The Punchestown Festival – Annie's Final Swansong?
It's the final week of this season's highly competitive and intriguing national hunt jump season and it couldn’t be a better crescendo to a season filled with many ups and downs. A man who has had to endure everything horse racing could throw at him this year is Willie Mullins, who despite almost everything going wrong still has an outside squeak at retaining his coveted trainers title. However, the fly in the ointment is that of Gordon Elliot who narrowly defeated Mullins to the Cheltenham trainer's title and a similar result here does seem likely come the end of this week's Punchestown festival.
For any other trainer, a deficit of just over £400,000 of prize money would be a forlorn hope to try and catch. Yet it will not stop Mullins from trying. The Closutton handler is looking to fire many bullets at the Punchestown festival, most notably a potential return for star mare Annie Power. Great is a word that can be used too frequently in many passages of sport but when thinking of Annie Power, you'd find it hard to find a more accurate adjective. The big question is though, if she runs, will this be Annie's last time on the course. The injury prone mare has recently been announced as in foal to Derby winner Camelot which must put into question her future on the track she has always graced. If they can get Annie back one last time, we pray that she can sign off in the way that only she knows how, by winning.
One of the most exciting clashes of the meeting occurs in just the second race of the first day when the still unexposed Melon faces off against the quirky but highly talented Labaik. The major question is whether the latter will even consent to run and therefore preference must lay with Melon. Personally, I wouldn't be surprised to see a return to form for the smart grey Bunk Off Early in this encounter either. This race alongside the clash between Ryanair winner Un De Sceaux and Melling Chase victor Fox Norton are just
some of the mouth watering clashes available throughout the week.

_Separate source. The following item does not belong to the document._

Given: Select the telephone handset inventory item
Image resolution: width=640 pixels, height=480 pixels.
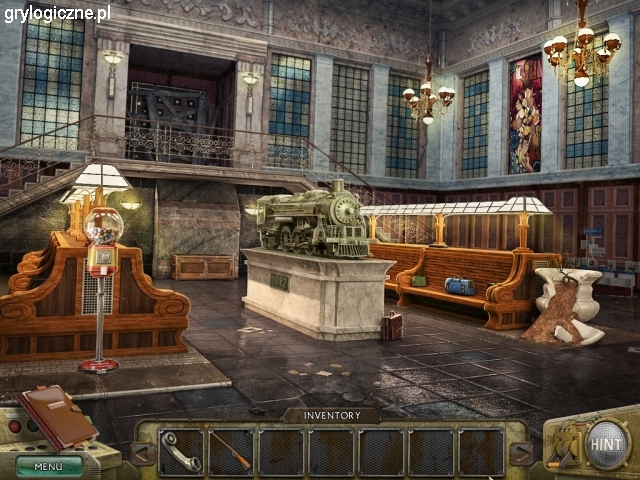Looking at the screenshot, I should click(181, 451).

Despite the undeniable tension of the Mullins/Elliot rivalry, it is the matchup between Gold Cup winners Sizing John and Coneygree which is
likely to whet the appetite. In a race which contains some of Ireland and England's most established staying chasers, the answer to the victor of this race is easier debated rather than found. My preference must side with this year's Gold Cup form and therefore I feel that the improving second season chaser Sizing John has the measure of this contest. In fact, I still feel his biggest threat lies at the feet of Djakadam who would have more than likely secured his third consecutive Gold Cup second if not all but coming to grief at the second last at Cheltenham.
Clashes aside, matchups aside, it should be a great ending to what has been
an interesting and difficult season for some. My heart still goes out to some of the great horses we've lost this season including Vautour, Many Clouds and Reve de Sivola to name a few. Horse racing is a game where no victory comes without sacrifice, it's the toughest element to the game but also the most engrossing. God bless for a happy and healthy Punchestown festival for all involved and for Annie Power especially, do me proud.